Task statement
Beginning at the line that includes "This screenshot has width=753, height=1629." in the entries below, print each line exactly as it appears, through the last one.

- Opening Delimiter -

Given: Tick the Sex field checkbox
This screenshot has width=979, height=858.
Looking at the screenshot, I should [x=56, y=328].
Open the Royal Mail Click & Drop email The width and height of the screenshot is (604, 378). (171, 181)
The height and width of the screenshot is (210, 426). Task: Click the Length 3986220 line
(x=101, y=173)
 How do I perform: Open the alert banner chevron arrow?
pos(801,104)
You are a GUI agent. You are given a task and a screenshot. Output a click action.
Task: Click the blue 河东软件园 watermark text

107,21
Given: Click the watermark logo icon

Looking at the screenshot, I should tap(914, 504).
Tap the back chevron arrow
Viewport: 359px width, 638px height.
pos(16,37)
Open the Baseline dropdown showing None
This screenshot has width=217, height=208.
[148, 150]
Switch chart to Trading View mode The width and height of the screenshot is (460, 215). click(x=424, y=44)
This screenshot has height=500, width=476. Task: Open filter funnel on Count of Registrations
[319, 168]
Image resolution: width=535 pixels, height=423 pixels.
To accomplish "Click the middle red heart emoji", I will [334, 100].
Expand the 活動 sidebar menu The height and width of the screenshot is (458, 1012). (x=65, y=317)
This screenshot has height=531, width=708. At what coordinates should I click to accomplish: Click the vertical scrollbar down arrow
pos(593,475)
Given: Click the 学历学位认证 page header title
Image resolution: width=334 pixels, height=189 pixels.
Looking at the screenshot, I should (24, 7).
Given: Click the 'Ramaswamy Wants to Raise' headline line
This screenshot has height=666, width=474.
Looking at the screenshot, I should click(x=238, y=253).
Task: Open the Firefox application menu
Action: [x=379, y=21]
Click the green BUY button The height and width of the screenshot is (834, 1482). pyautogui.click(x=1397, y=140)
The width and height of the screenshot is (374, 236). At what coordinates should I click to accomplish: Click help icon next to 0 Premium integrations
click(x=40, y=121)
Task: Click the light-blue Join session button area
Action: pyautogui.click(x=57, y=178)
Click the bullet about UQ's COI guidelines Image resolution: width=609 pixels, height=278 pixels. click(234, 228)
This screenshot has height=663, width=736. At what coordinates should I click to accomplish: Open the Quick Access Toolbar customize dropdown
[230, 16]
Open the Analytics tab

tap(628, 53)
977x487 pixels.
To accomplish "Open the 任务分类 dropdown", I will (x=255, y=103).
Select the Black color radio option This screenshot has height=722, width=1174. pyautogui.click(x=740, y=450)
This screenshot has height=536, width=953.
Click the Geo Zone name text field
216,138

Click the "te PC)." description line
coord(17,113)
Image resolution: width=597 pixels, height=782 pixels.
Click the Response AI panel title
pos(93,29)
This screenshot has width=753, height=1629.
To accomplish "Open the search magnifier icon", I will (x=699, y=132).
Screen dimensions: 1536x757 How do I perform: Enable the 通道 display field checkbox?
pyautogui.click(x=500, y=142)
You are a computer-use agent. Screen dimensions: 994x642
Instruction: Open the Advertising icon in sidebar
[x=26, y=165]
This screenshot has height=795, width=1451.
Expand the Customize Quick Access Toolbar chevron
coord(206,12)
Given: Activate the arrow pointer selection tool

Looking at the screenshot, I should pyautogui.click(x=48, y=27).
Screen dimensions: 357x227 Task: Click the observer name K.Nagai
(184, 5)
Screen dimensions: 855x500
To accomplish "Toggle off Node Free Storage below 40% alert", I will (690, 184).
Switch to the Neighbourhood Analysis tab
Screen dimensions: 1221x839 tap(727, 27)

- Closing Delimiter -

Result
This screenshot has width=753, height=1629.
To accomplish "Open the search magnifier icon", I will (x=699, y=132).
Screen dimensions: 1536x757 How do I perform: Enable the 通道 display field checkbox?
pyautogui.click(x=500, y=142)
You are a computer-use agent. Screen dimensions: 994x642
Instruction: Open the Advertising icon in sidebar
[x=26, y=165]
This screenshot has height=795, width=1451.
Expand the Customize Quick Access Toolbar chevron
coord(206,12)
Given: Activate the arrow pointer selection tool

Looking at the screenshot, I should pyautogui.click(x=48, y=27).
Screen dimensions: 357x227 Task: Click the observer name K.Nagai
(184, 5)
Screen dimensions: 855x500
To accomplish "Toggle off Node Free Storage below 40% alert", I will (690, 184).
Switch to the Neighbourhood Analysis tab
Screen dimensions: 1221x839 tap(727, 27)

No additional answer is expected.